Caldwell and Satterland said there was constant collaboration with the Ellen White Estate and Biblical Research Institute to ensure the theology was reflected accurately. However, they also said there was never any discussion regarding Ellen White’s statements on theatrics and drama. This lack of discussion has raised red flags with leaders of other Adventist ministries.
“If [the church] were to be fair with this project, it seems they should have said, ‘Let’s study this out before we start a project like this, just like our early pioneers did,'” a founder of Little Light Studios Scott Mayer said. “Choices are being made without due diligence.”
Little Light Studios uses media as a tool in its ministry, and has produced documentary-style films, such as “Battlefield Hollywood,” “The Replacement gODS” and “Pseudology: The Art of Lying,” which are exposés of the entertainment industry.
Mayer described coming into the Adventist Church after watching a Walter Veith DVD, so in his opinion, the church should spend money bolstering media in the church. However, the way media is used and who should be involved in the projects is equally important, according to Mayer.
"You need everyone on that team sold out to Christ," Mayer said. "When God uses people, they are on the same page, so as soon as you start stepping on the other side of the fence, the message gets very painted .... The great controversy is an important truth, and now you have all these people heralding it with drinking, partying and saying it's just another fantasy story.”
Mayer continued by describing how he believes “drama” should be used.
“To give someone a visual is not what I'm fearful of,” Mayer said. “You can use an illustration or visual, a moving picture, to describe something, but once you add drama, it changes your focus, and you get caught up emotionally .... Acting is emptying yourself and being something you're not, and then tricking people into believing you're something you're not, so I feel like that format is using a lie to show people the truth.”
Pastor Doug Bachelor of Amazing Facts tends to agree with Mayer that drama should be used as illustrative only.
“Amazing Facts has talked about the use of drama at length,” Bachelor said. “You’ll notice that any acting we use is only for illustrative purposes and without dialogue. You’ll see a short clip with narration.”

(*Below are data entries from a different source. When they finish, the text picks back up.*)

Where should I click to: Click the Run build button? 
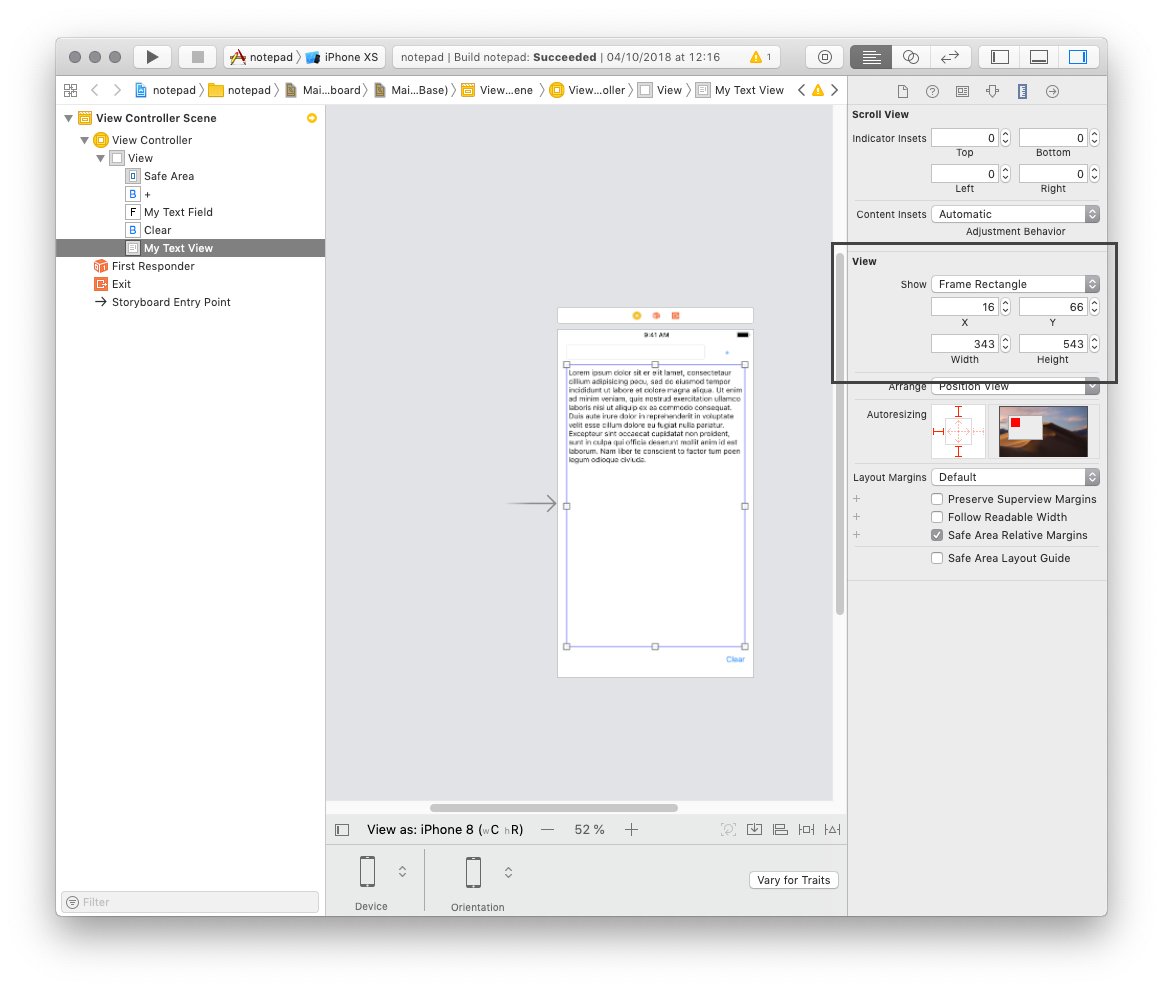click(x=152, y=57)
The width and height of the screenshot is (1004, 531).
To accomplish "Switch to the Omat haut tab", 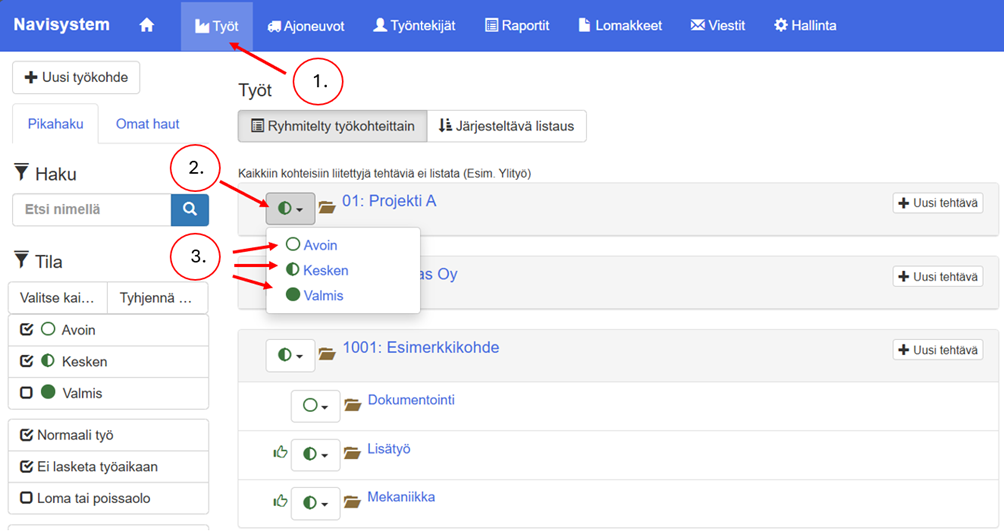I will 147,124.
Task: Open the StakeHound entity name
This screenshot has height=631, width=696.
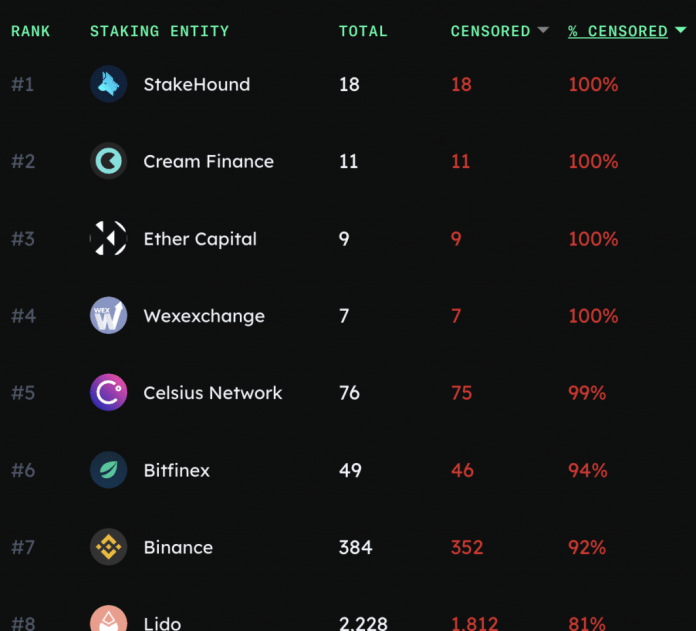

Bachelor said he is hesitant to offer a critique of the situation, as he has not seen the series in its entirety, but said, “Based on the trailer, they’ve taken dramatic production to a level we wouldn’t feel comfortable with at Amazing Facts.”
“The Record Keeper” is in the final stages of postproduction and scheduled to be released Feb. 13, 2014. They are planning to post the first two episodes at the same time online, and then one per week after that.
The director of the Ministerial Department for the North American Division Ivan Williams, Sr., will test pilot the web series in an evangelistic series Oct. 4 in Maryland. The evangelistic series will run four weeks with the web series shown every night for the first two weeks. Each episode is 12 to 14 minutes.
The web series will be made available to church members in a ministry kit in January 2014 at the 14th North American Division Adventist Ministries Convention in Monterey, Calif.
“The more and more I see this attitude of ‘let's use what the world is doing to reach souls,’ personally I think it's the wrong direction and message,” Mayer said. “If you speak the truth, you win souls. Drama dates back to Christ's day, and if it's such an effective means to win a soul, why didn't Jesus use it?”